*The request:* From the entries below, pull out each line that contains the string "width" and copy those lines unchanged.

*Extracted information:*
Begin
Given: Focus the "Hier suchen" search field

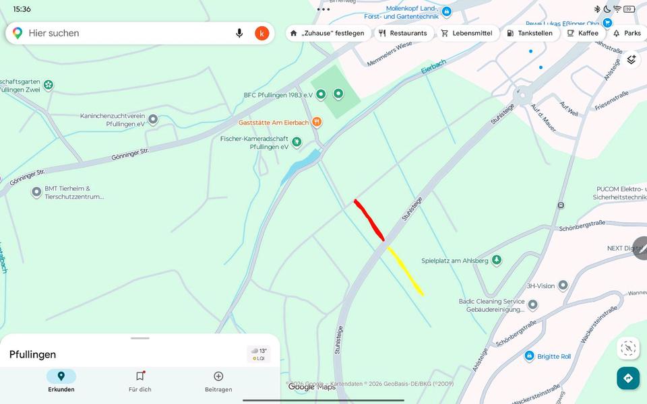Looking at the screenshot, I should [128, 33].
End
Begin
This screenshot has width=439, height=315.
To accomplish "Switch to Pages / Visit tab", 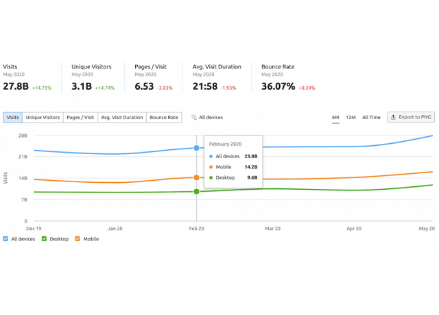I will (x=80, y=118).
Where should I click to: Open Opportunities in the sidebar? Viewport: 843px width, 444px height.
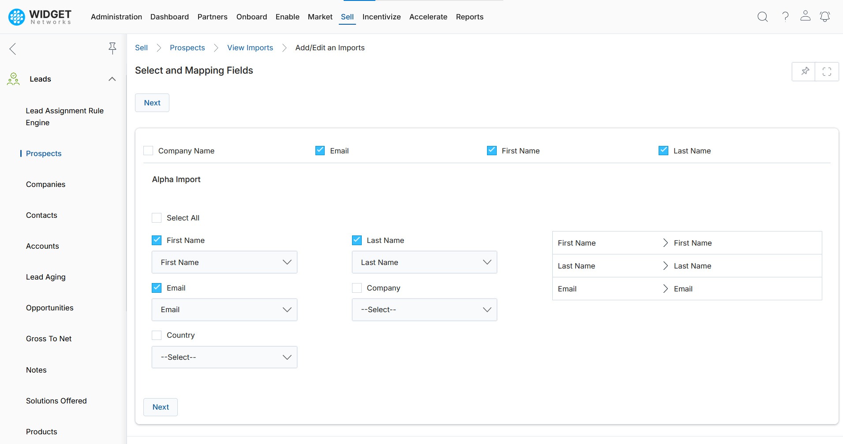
End
*Answer to this task:*
This screenshot has width=439, height=315.
Where should I click to: Open Opportunities in the sidebar? Viewport: 843px width, 444px height.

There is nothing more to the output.